A Shift in Patient Sentiment, Safety, and Willingness to Pay
As pandemic restrictions hit nearly every corner of the globe, entire industries were devastated overnight. A side-effect of the sweeping shutdowns was pervasive job loss and fear. America hit its highest levels of unemployment in decades, and is still facing an unemployment rate of more than 10% (Bureau of Labor Statistics, 2020). The combination of unemployment and uncertainty about the future contributed to our economy taking a nosedive, with hundreds of companies filing for bankruptcy protection, and many more closing for good. People across the country faced financial hardships, and became more cost-conscious than ever before. The Bureau of Economic Analysis released data that showed a massive 18% decrease in consumer healthcare spending in particular across the first half of this year (Bureau of Economic Analysis, 2020). Billions of dollars stopped flowing into our healthcare system nearly overnight, and people were thinking more critically about how they allocated their money toward care. PwC released a report and took this research one step further. They discovered that 22% of people surveyed were planning to adjust their prescription drug spending this year, with upwards of 29% of respondents saying they are looking to ‘stretch’ their medications by skipping doses to save money (PwC Health Research Institute, 2020). To put it simply, people are beginning to put their health at risk in order to save money in the near-term.

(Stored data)
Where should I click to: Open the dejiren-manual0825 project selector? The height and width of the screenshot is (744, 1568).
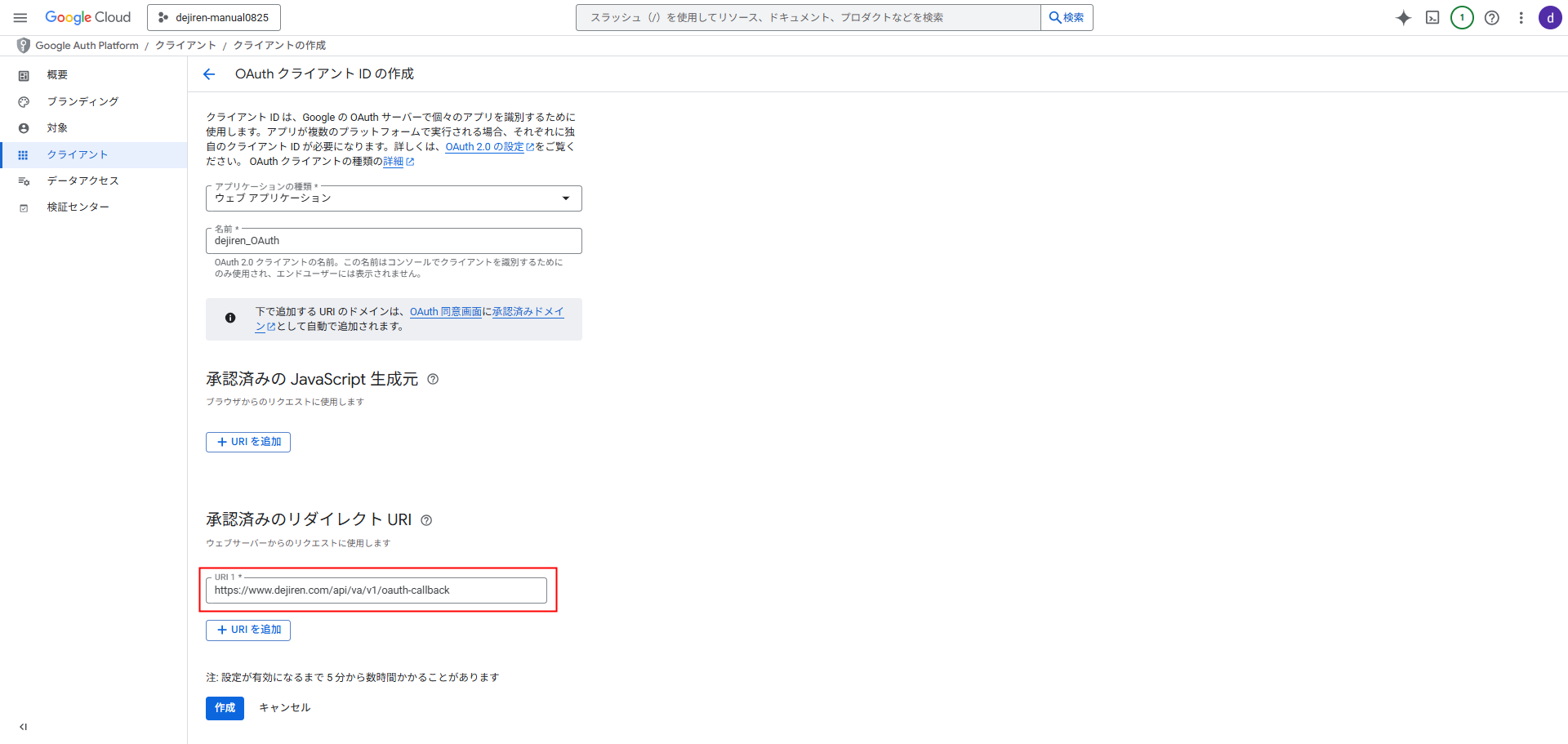(214, 17)
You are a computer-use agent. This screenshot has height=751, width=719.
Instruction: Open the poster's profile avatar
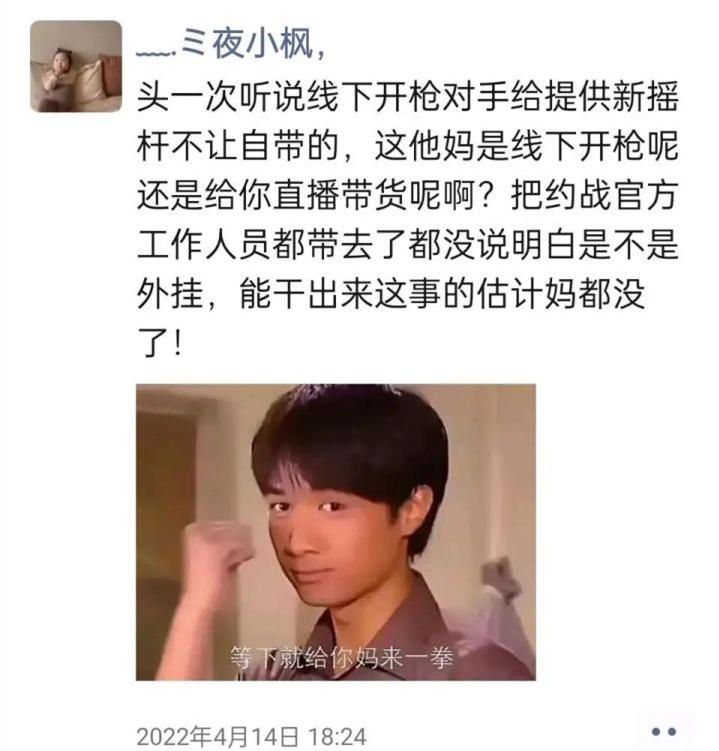(76, 67)
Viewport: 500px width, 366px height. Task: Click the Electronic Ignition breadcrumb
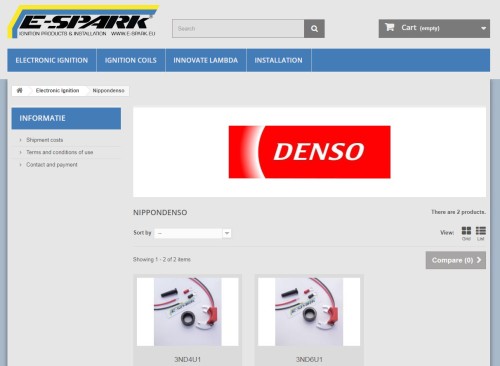57,90
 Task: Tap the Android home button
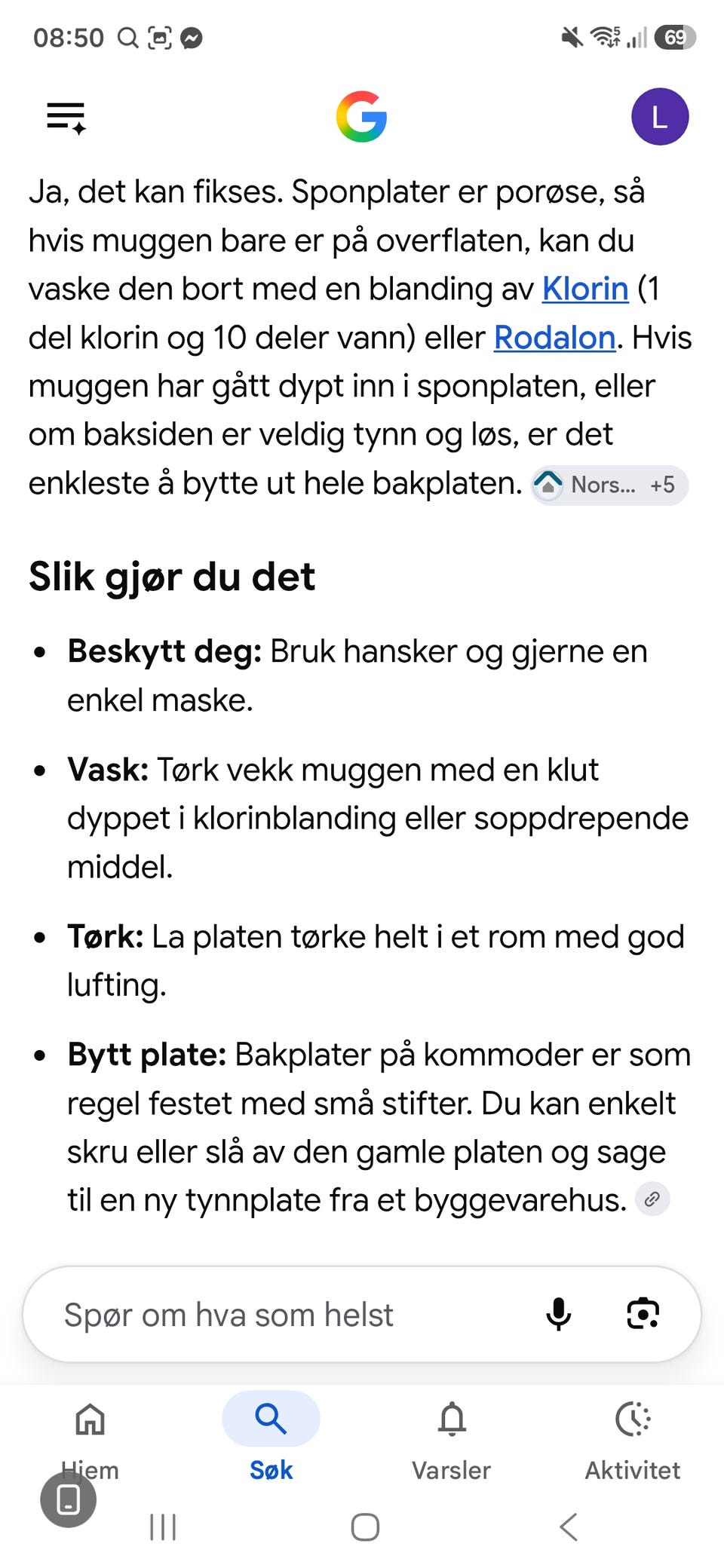pos(365,1527)
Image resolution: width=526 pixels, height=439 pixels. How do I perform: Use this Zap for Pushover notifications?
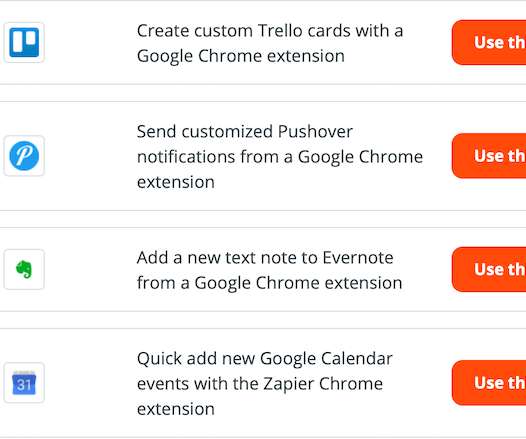click(x=489, y=156)
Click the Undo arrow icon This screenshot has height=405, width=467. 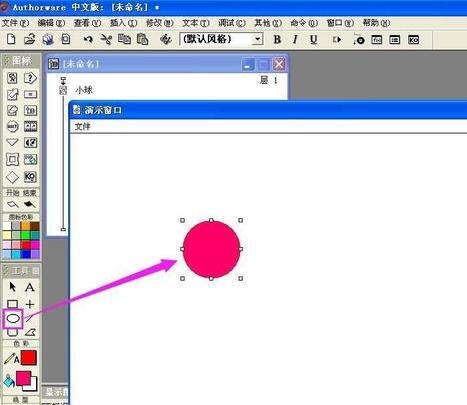[x=88, y=40]
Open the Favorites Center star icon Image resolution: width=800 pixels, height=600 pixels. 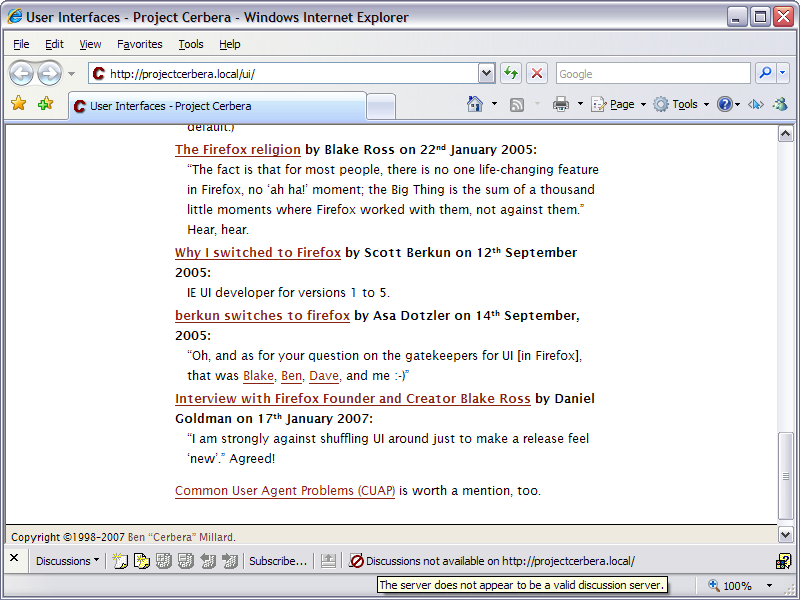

WHAT TO DO →
Carry on the passage about patient sentiment and healthcare spending during the pandemic, starting right after its final sentence. The items were taken from a separate source, not from the passage.

EXERCISE RESPONSE →
Not only are patients rethinking their healthcare budgets this year, especially when it comes to prescription drug spending, but they are also reassessing care delivery altogether. At the height of the pandemic, ambulatory and outpatient visits dropped nearly 60% compared to baseline levels (and are still below normal levels). With lockdowns keeping people at home, most elective visits were cancelled. However, as the country began to open up, patients were, and still are, afraid of going into the doctor’s office to receive care. Personal safety and fear of infection have been prevalent themes in recent reports. In a recent Gallup survey for example, more than 40% of those surveyed were ‘very concerned’ to go to a doctor’s office because of the safety risk (Gallup, 2020). This has led to a drastic shift toward virtual care, which many expect is here to stay.
Shifts in Prescribing Trends This Year
While cost and safety concerns have caused decreases in patient volumes since the height of the pandemic, prescription volumes have followed a much different path.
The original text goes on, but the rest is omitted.